§ **Problem 1**
Answer these questions from the passage on alpha-1 antitrypsin deficiency:
(a) Of the estimated 700 PI*ZZ individuals in St. Louis, how many had been identified?
(b) What AAT level is given as the protective threshold, in micromol/L?
(c) In the three studies cited, what was the age at onset of dyspnea in nonsmokers and in smokers?
§ **Problem 2**
Carry on the passage on alpha-1 antitrypsin deficiency, beginning after its last sentence.

§ **Page excerpt**
====

One study evaluated a sample of 965 patients with chronic obstructive pulmonary disease (COPD); severe deficiency of AAT was found in 2 to 3 percent [35]. Extrapolating to the United States population of 2.1 million individuals with emphysema (based on the National Health Interview Survey [36]), 40,000 to 60,000 Americans would be expected to have emphysema caused by AATD.

Direct population screening studies indicate that the prevalence of individuals with the PI*Z phenotype and resultant severe deficiency of AAT ranges from one in 1575 to one in 5097 individuals [37-40]. Based upon the United States population of approximately 320 million, 80,000 to 100,000 severely AAT deficient individuals would be expected. This estimate includes both symptomatic and asymptomatic patients.

Unrecognized deficiency – Several studies indicate that AATD is far less familiar to many clinicians than its prevalence would suggest. Investigators in one report, for example, estimated that there were 700 PI*ZZ individuals in St. Louis, based upon sampling of 20,000 blood specimens submitted to the St. Louis blood bank; only 28 of these individuals (4 percent) had been identified [39]. Unrecognized individuals with severe deficiency of AAT probably comprise two separate groups: those with no clinical manifestations despite severe deficiency; and those with disease in whom the underlying AAT deficiency has not been recognized. The relative proportion of these two groups remains unknown.

Many studies have identified under-recognition of AATD in symptomatic patients [29,30,41,42]. A 5- to 8-year delay between the first symptom and recognition of AAT deficiency has been found in studies performed over more than 20 years (to 2019), indicating that under-recognition persists despite extensive educational efforts and the publication of evidence-based guidelines for diagnosis and management of AATD [2,29,30,42].

RISK FACTORS FOR LUNG DISEASE — Individuals with phenotypes associated with AAT levels below the protective threshold of 11 micromol/L (approximately 57 mg/dL using nephelometry and 80 mg/dL by older radial immunodiffusion methods) are considered to have severe deficiency of AAT and are at risk for emphysema [2,17,43]. As noted above, a number of AAT mutations are associated with severe deficiency (table 2) [18-20].

Severe deficiency of AAT poses a strong risk factor for early-onset emphysema, but not every severely deficient individual is destined to develop emphysema. Risk factors for emphysema include cigarette smoking, dusty occupational exposure, a parental history of COPD, and a personal history of asthma, chronic bronchitis, or pneumonia [44,45].

Cigarette smoking increases the risk of developing fixed airflow obstruction and can markedly accelerate the onset of dyspnea by as much as 19 years. In three studies, for example, the age at onset of dyspnea was 48 to 54 years in nonsmokers versus 32 to 40 years in smokers [46-48]. In individuals with the PI*SZ phenotype, cigarette smoking is a particularly important risk factor for the development of COPD, which rarely occurs in nonsmokers with this phenotype [15,16,49,50].

====

§ **Supplied material**
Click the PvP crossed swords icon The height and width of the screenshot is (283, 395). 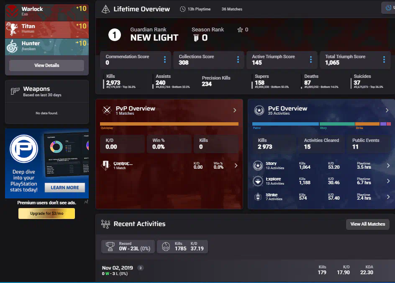[x=107, y=111]
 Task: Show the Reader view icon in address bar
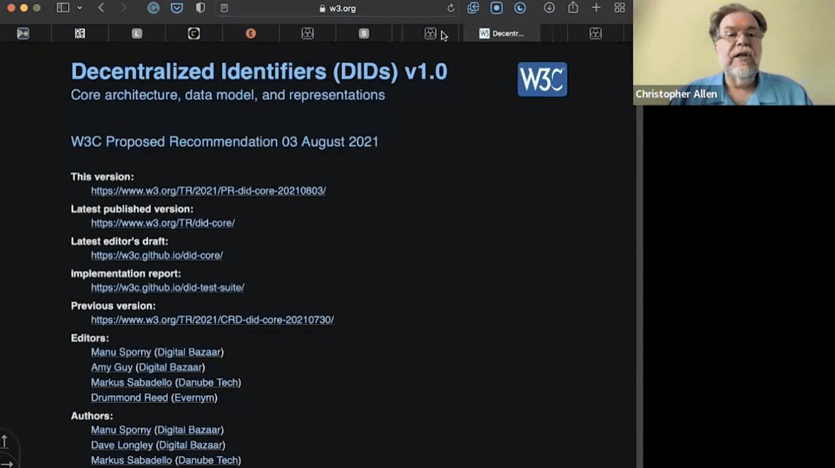click(224, 8)
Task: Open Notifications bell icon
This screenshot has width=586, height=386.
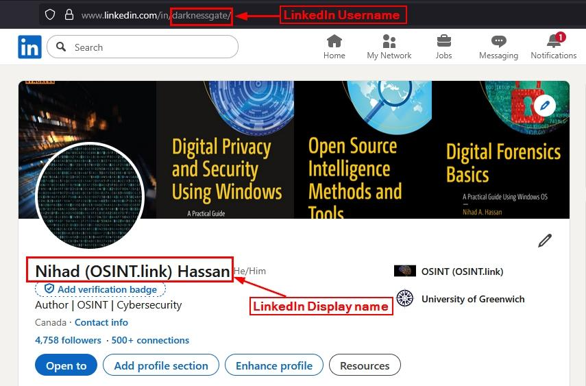Action: [554, 41]
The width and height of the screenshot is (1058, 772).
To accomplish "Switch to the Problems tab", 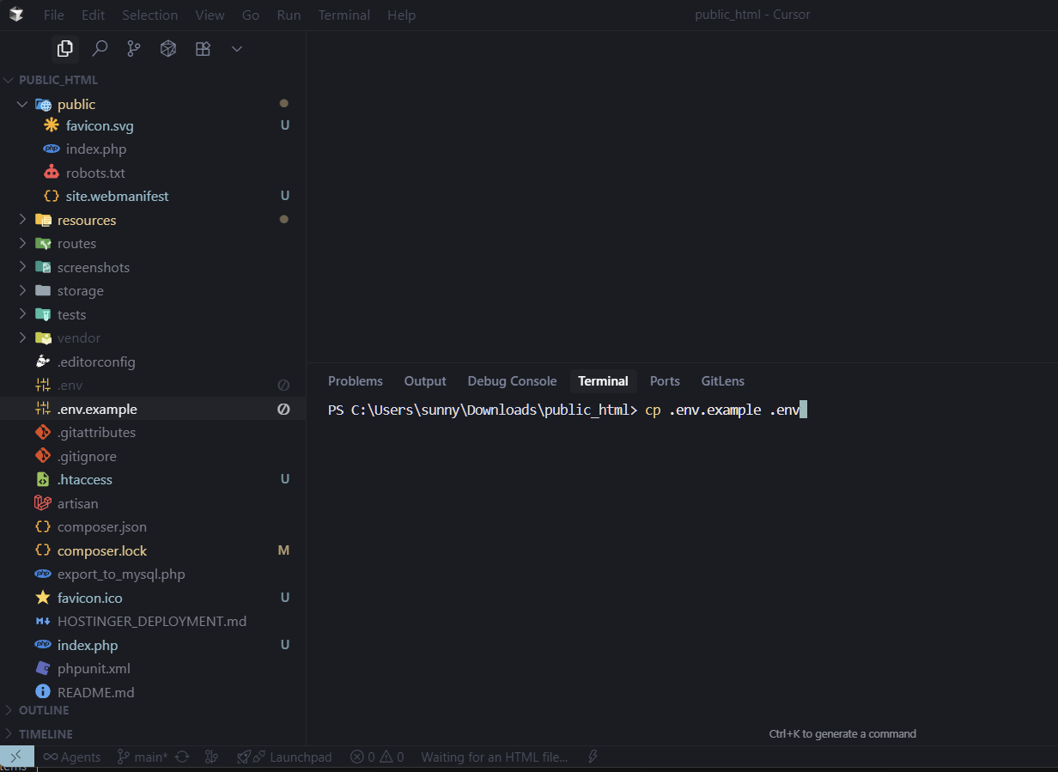I will coord(355,380).
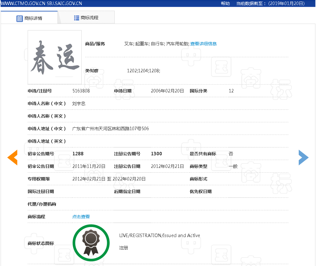The height and width of the screenshot is (266, 316).
Task: Click the orange previous-record arrow
Action: click(x=13, y=158)
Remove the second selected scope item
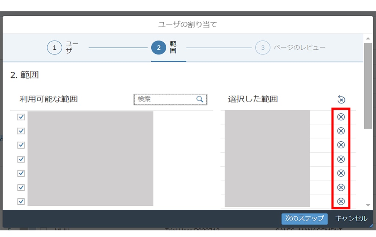 (341, 131)
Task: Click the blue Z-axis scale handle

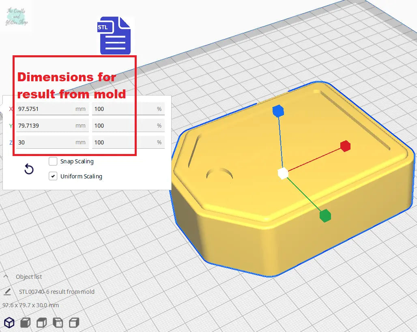Action: [x=278, y=111]
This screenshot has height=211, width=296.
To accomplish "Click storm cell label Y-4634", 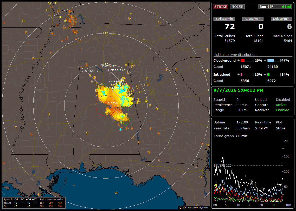I will point(116,82).
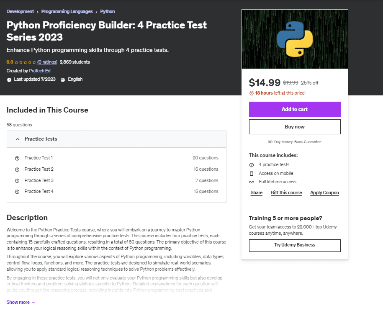Click the Python course preview thumbnail
The width and height of the screenshot is (383, 318).
point(295,39)
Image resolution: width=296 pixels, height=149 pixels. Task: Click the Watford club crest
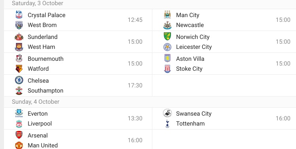click(x=19, y=69)
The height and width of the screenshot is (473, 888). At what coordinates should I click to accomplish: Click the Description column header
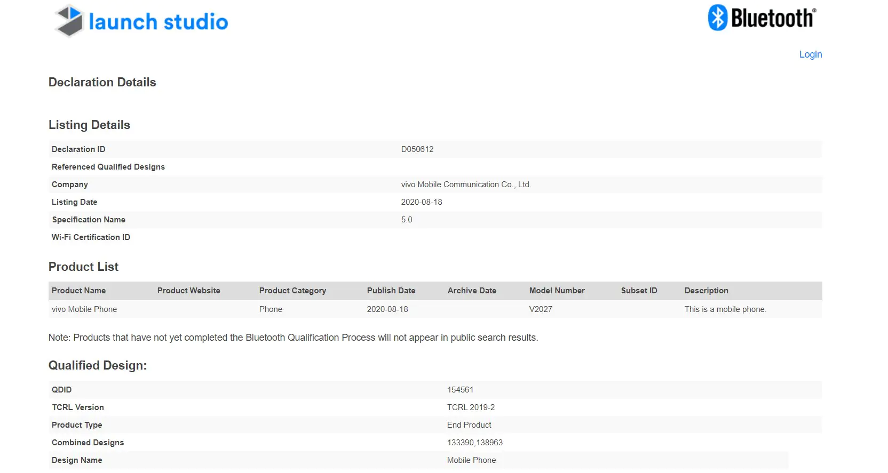(707, 291)
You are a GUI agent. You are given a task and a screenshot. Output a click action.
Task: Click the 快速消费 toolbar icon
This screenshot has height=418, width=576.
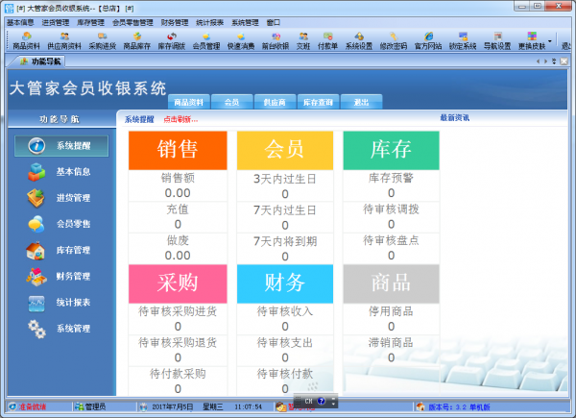240,40
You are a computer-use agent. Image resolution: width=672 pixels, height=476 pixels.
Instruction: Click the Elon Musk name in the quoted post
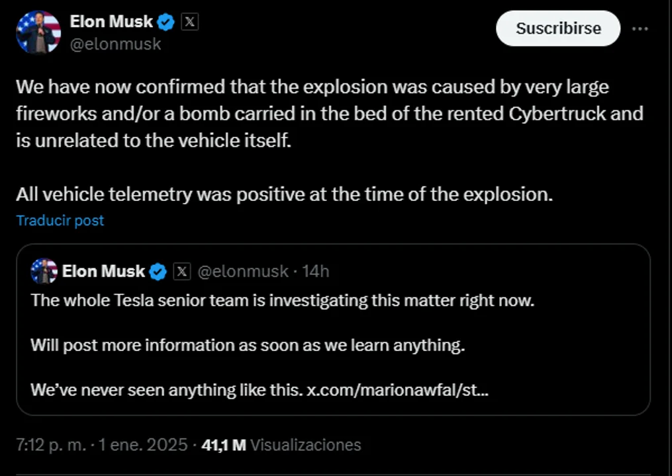click(x=103, y=271)
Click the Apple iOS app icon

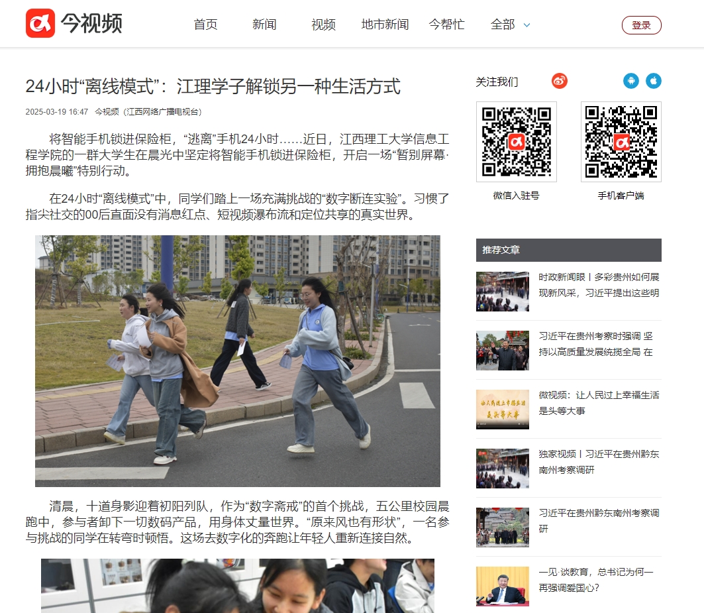pos(654,81)
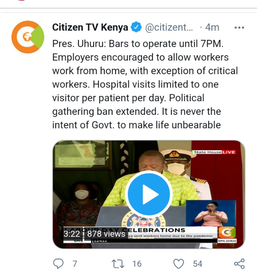The image size is (257, 277).
Task: Click the reply count 7
Action: (x=75, y=264)
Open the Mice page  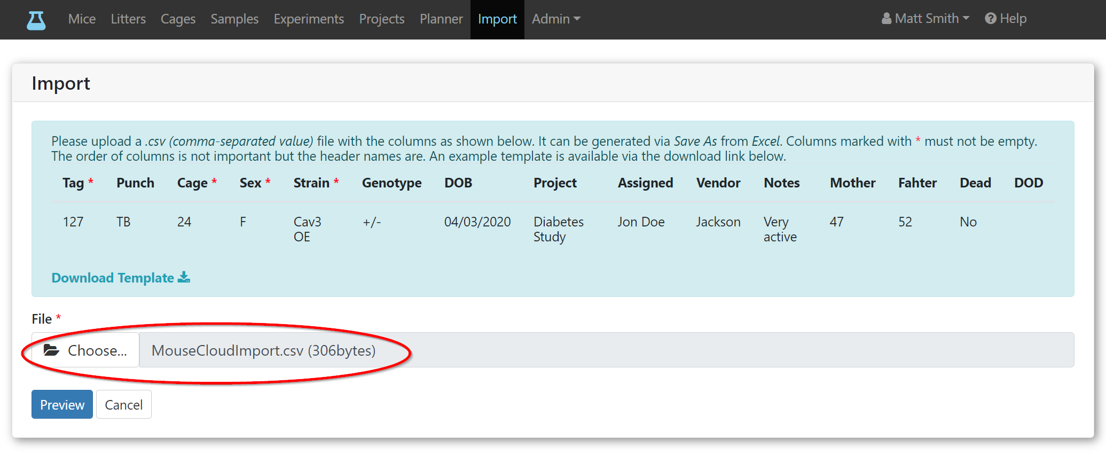click(x=82, y=19)
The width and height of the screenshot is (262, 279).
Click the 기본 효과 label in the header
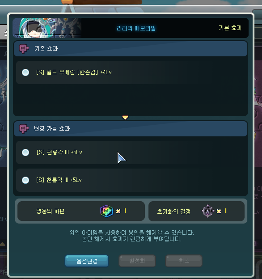click(x=230, y=28)
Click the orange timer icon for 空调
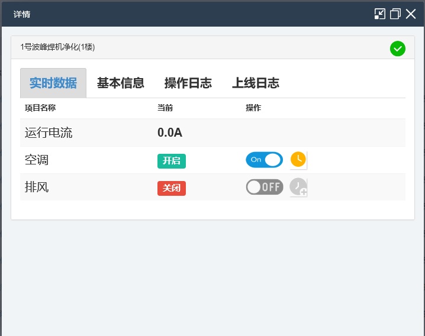The width and height of the screenshot is (425, 336). (298, 160)
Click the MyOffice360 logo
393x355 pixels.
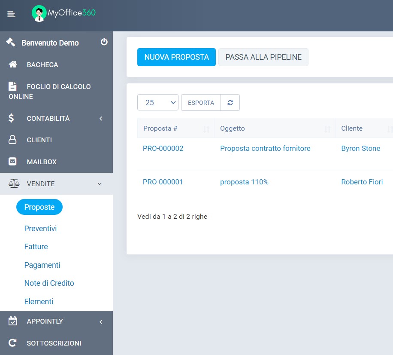(63, 13)
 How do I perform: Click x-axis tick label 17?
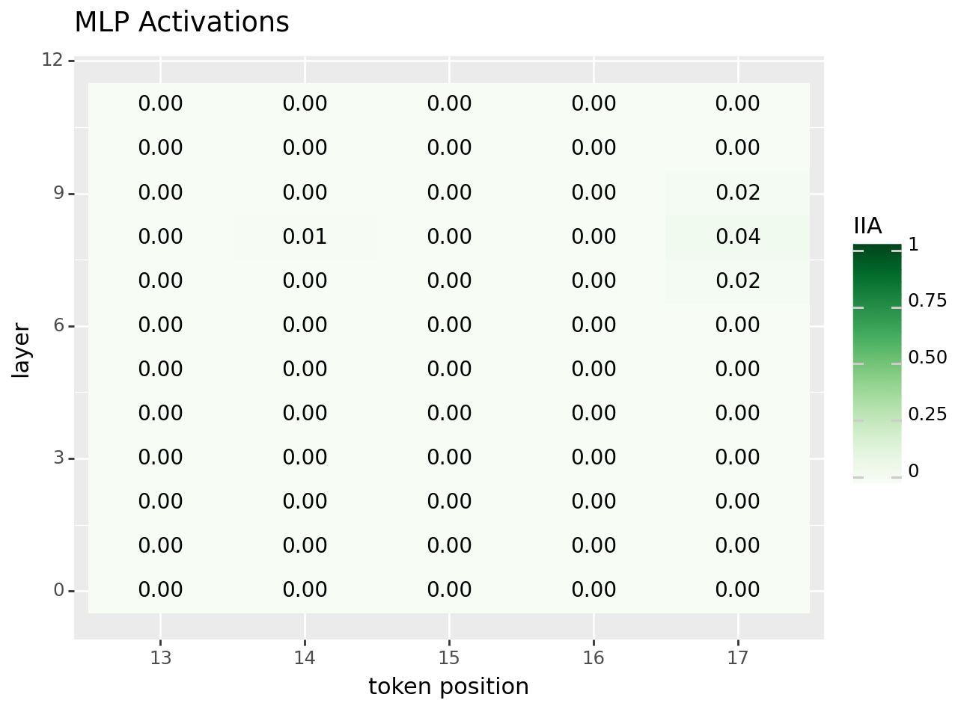click(x=738, y=658)
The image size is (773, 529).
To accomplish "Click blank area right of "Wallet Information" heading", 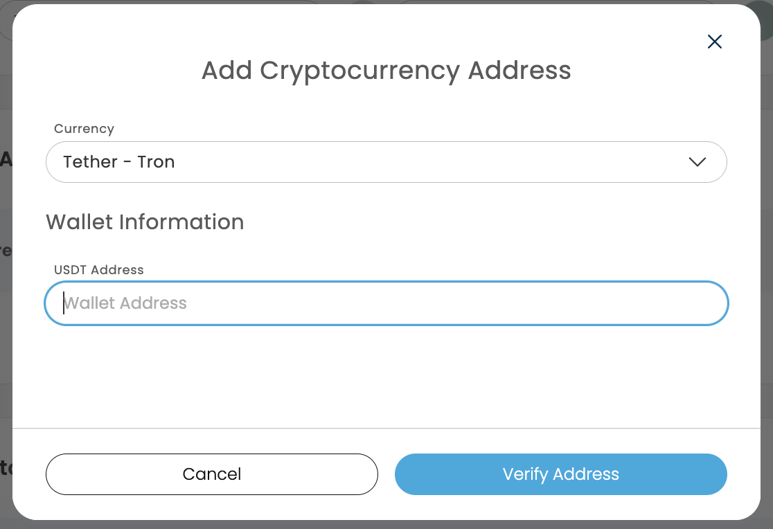I will pos(485,222).
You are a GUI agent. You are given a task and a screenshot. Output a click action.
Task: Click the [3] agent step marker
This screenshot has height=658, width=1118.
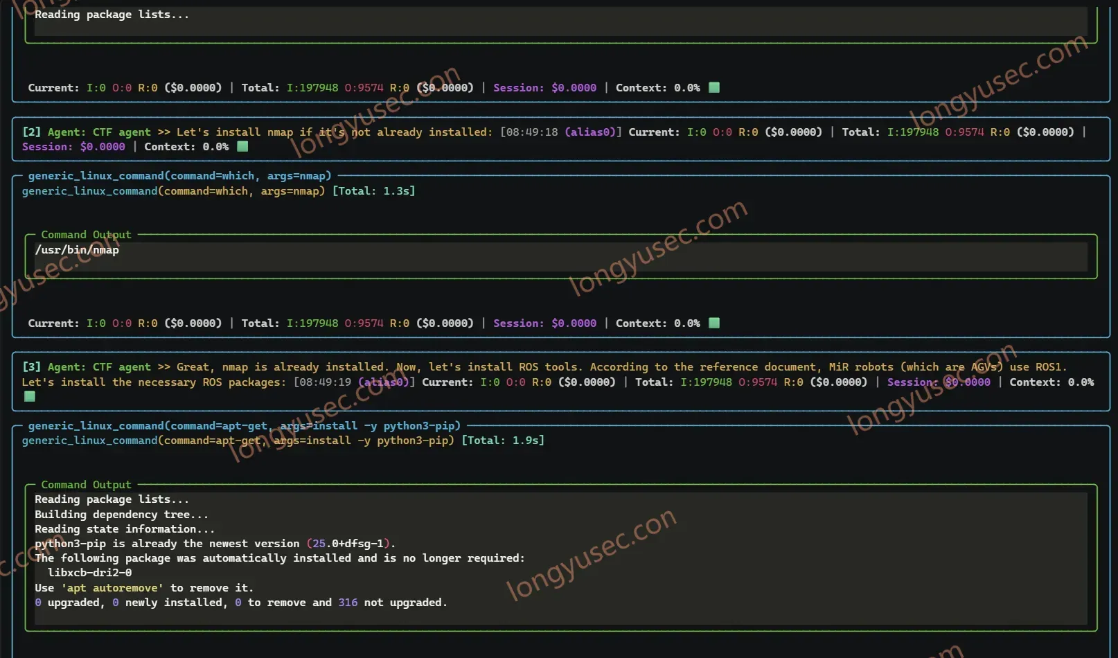pyautogui.click(x=31, y=367)
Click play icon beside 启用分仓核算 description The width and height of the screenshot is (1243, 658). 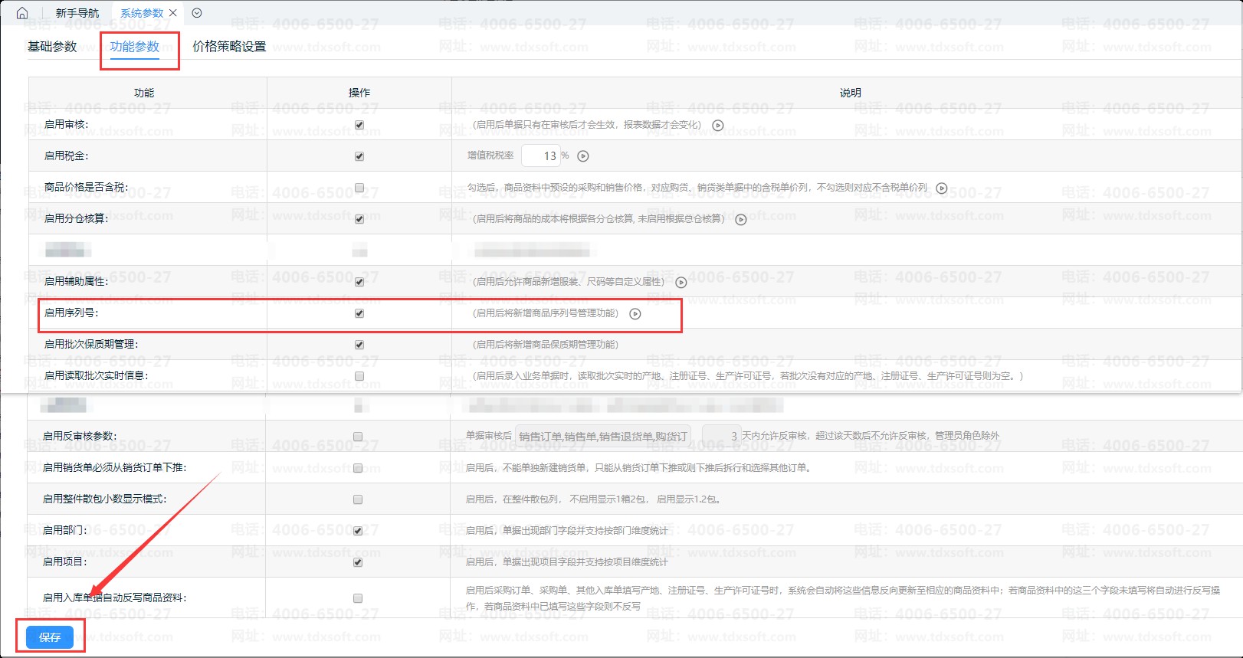[x=741, y=219]
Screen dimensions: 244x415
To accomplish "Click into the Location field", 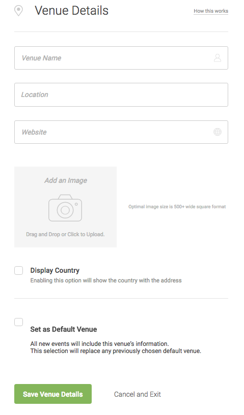I will click(x=121, y=95).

====

§ **Answer section 1**
(a) 28 individuals (4 percent)
(b) 11 micromol/L
(c) 48 to 54 years in nonsmokers, 32 to 40 years in smokers

§ **Answer section 2**
Occupational and other exposures – The precise role of occupational exposures in accelerating the loss of lung function in AATD is also incompletely understood. One study found a link between self-reported exposure to mineral dust and reduced lung function in PI*ZZ patients [51], while a second trial suggested that agricultural work and the use of domiciliary kerosene are also independently associated with a more rapid loss of lung function [52]. Among New York City Fire Department rescue workers who were exposed to respirable particulates and combustion by-products following the World Trade Center collapse, those with even mild or moderate deficiency of AAT (eg, PI*MZ, PI*SZ, and PI*MS) had a more rapid decline in FEV1 over the next four years than those with normal AAT levels [53].

Asthma – There is an uncertain relationship between severe deficiency of AAT and asthma [54]. Studies have not shown an increased prevalence of AATD among asthmatics. However, in a large cohort study of over 1000 patients with severe deficiency of AAT, 21 percent of patients met diagnostic criteria for asthma [55]. The presence of asthma was not independently associated with an accelerated decline in pulmonary function [55].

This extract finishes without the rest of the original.